Extract the rows from the very beginning down through the line containing "should pyautogui.click(x=1001, y=346).", including that line, and reproduce them word for word.

___ RECORDS SUPPLIED

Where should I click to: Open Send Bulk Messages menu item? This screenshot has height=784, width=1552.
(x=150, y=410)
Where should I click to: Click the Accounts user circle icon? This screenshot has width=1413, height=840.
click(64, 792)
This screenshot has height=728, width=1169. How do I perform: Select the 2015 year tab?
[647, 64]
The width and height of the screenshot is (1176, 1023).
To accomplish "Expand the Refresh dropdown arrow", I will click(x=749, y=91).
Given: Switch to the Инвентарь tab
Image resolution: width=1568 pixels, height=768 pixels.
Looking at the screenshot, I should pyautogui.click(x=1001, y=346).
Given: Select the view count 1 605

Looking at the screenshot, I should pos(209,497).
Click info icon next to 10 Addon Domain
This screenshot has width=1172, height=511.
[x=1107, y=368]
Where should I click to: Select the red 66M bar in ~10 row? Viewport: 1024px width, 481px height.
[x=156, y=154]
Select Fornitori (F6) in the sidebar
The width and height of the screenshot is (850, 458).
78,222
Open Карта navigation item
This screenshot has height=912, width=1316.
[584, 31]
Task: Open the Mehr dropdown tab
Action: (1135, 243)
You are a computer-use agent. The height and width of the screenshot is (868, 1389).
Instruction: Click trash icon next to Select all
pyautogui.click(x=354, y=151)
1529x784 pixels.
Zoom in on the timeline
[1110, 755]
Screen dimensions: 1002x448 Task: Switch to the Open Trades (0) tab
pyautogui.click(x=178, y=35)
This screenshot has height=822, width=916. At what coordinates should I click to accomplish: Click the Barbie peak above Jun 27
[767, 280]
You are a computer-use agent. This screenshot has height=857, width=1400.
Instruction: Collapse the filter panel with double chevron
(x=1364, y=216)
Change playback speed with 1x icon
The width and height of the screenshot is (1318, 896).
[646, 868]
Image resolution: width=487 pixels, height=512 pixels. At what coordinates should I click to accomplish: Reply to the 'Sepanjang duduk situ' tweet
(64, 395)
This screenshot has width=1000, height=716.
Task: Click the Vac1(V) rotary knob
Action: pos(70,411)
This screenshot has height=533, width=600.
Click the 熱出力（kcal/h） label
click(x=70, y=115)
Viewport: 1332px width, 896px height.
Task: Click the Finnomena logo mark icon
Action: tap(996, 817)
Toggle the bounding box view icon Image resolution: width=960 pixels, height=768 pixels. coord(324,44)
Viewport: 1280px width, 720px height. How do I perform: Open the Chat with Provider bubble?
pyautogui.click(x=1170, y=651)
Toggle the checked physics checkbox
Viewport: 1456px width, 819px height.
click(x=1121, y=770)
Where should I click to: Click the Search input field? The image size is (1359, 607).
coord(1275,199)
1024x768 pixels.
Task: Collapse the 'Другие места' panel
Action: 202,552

______

▶ _REPLY TO THE TASK_:
Where should I click to: Open Send Bulk Messages menu item? This screenshot has height=784, width=1552.
(x=150, y=410)
Where should I click to: Click the Accounts user circle icon? This screenshot has width=1413, height=840.
click(64, 792)
This screenshot has height=728, width=1169. How do I perform: Select the 2015 year tab?
[647, 64]
The width and height of the screenshot is (1176, 1023).
To accomplish "Expand the Refresh dropdown arrow", I will click(x=749, y=91).
Given: Switch to the Инвентарь tab
Image resolution: width=1568 pixels, height=768 pixels.
Looking at the screenshot, I should pyautogui.click(x=1001, y=346).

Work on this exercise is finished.